Actualiza los siguientes datos sustituyendo "Screen dimensions" por "Screen size" y reprodúcelos completos sin ningún otro cambio.

▶ Datos proporcionados:
##########

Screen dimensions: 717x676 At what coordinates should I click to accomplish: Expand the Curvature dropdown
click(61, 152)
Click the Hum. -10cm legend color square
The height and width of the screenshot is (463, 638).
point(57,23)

##########

▶ Resultado:
Screen size: 717x676 At what coordinates should I click to accomplish: Expand the Curvature dropdown
click(61, 152)
Click the Hum. -10cm legend color square
The height and width of the screenshot is (463, 638).
point(57,23)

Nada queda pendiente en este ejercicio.